> [GIVEN TASK]:
Rewrite the records from the start through the line containing "pos(756,526)", swapping "screenshot" for "screen capture" and leaving everything else as it is. Omit the pictures.

> [RECORD LIST]:
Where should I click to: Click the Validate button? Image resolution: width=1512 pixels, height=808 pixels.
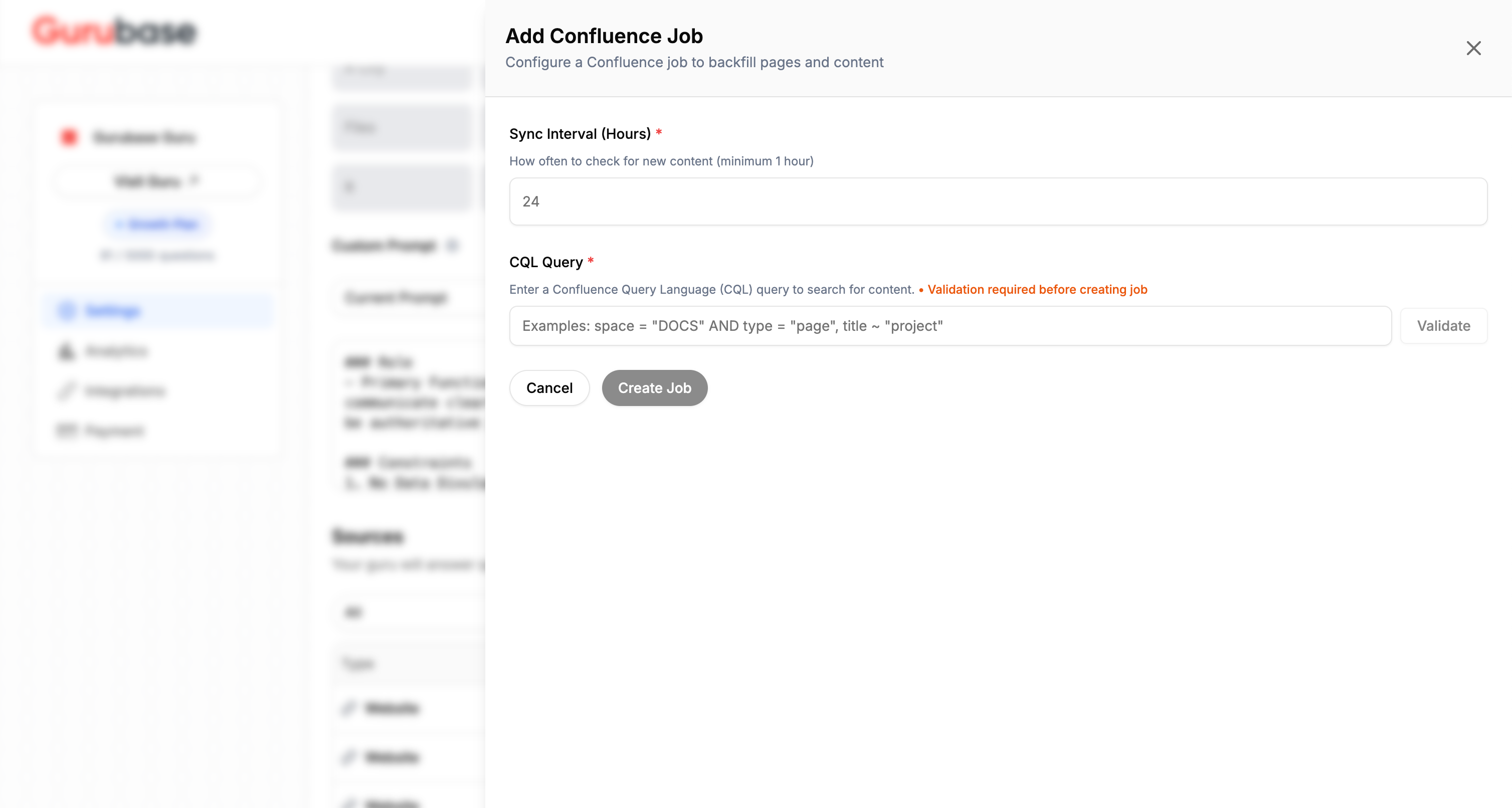[x=1443, y=326]
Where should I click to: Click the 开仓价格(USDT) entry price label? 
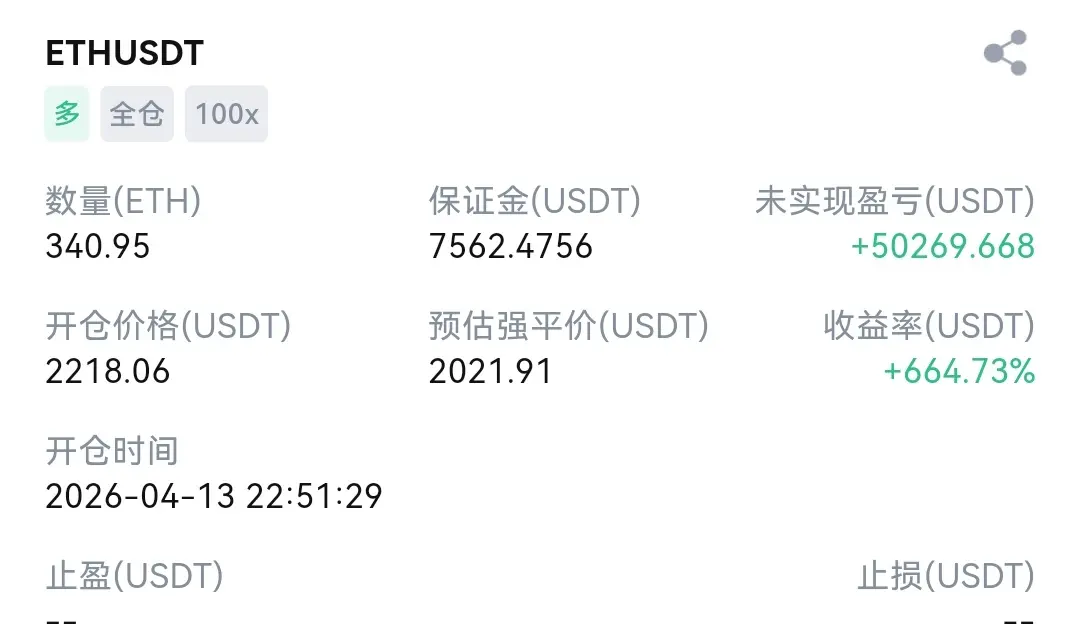(168, 326)
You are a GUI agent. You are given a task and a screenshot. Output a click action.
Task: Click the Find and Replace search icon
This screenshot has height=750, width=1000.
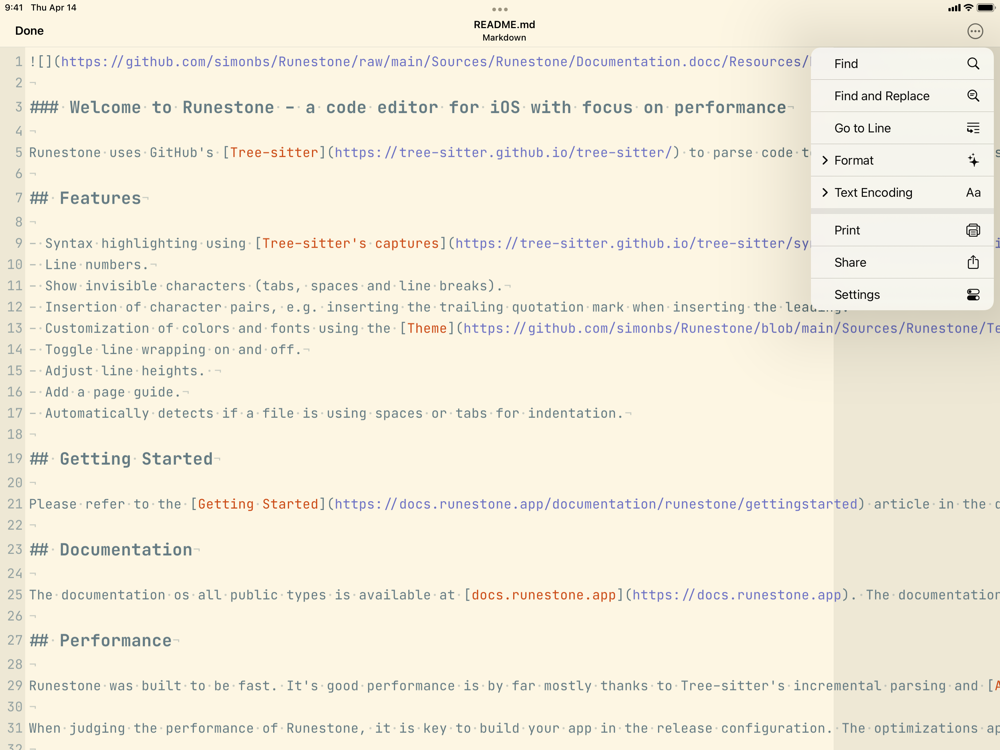(x=973, y=96)
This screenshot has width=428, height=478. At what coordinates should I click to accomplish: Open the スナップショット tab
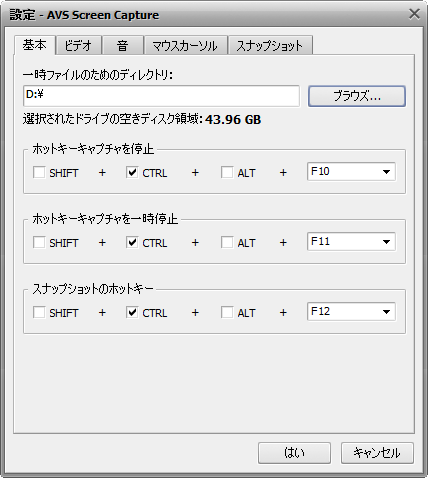(270, 45)
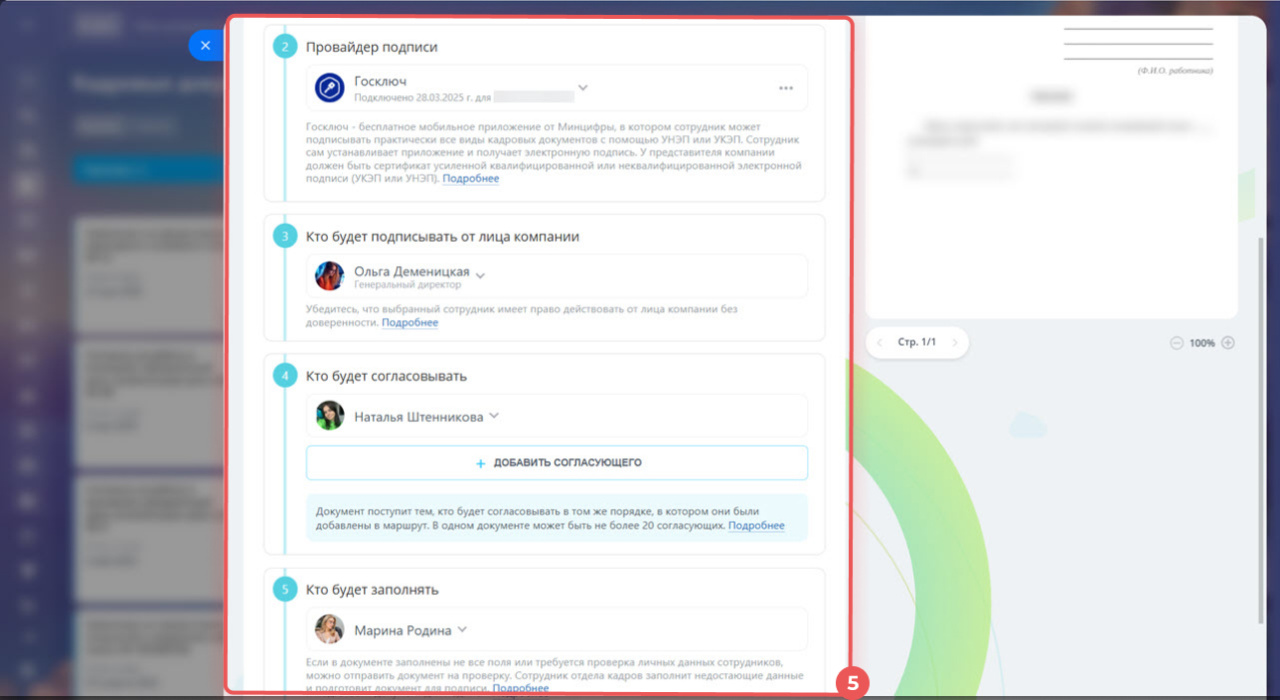Open Подробнее link about 20 согласующих limit
Viewport: 1280px width, 700px height.
pos(756,526)
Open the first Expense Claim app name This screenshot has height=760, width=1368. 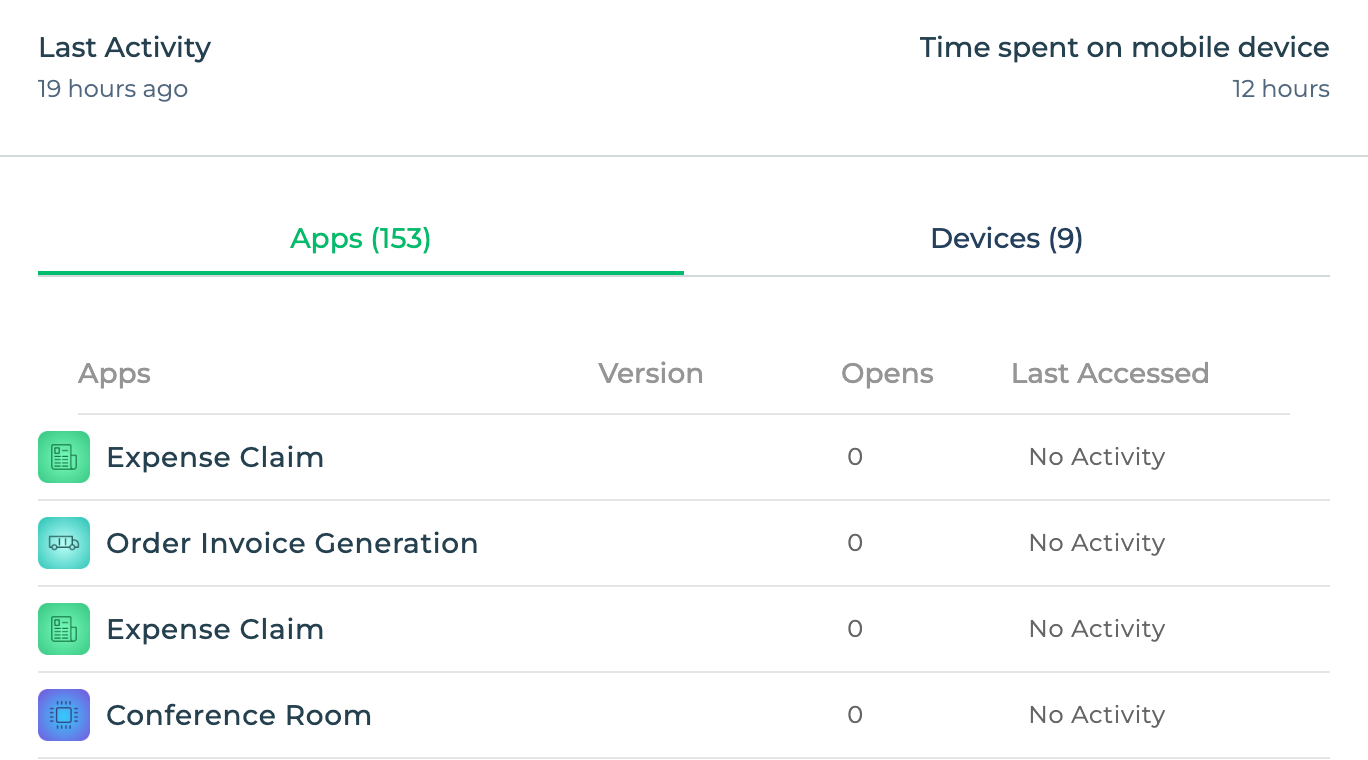[215, 457]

> [TASK ANSWER]:
Where should I click to: Click the Validate button? Image resolution: width=1512 pixels, height=808 pixels.
[x=1443, y=326]
Where should I click to: Click the 开仓价格(USDT) entry price label? 
(168, 326)
You are a GUI agent. You are given a task and a screen capture. Output a click action.
Task: Click the Find and Replace search icon
This screen capture has height=750, width=1000.
(x=973, y=96)
This screen capture has width=428, height=478. At what coordinates should I click to accomplish: Open the スナップショット tab
(270, 45)
Open Подробнее link about 20 согласующих limit
Viewport: 1280px width, 700px height.
pos(756,526)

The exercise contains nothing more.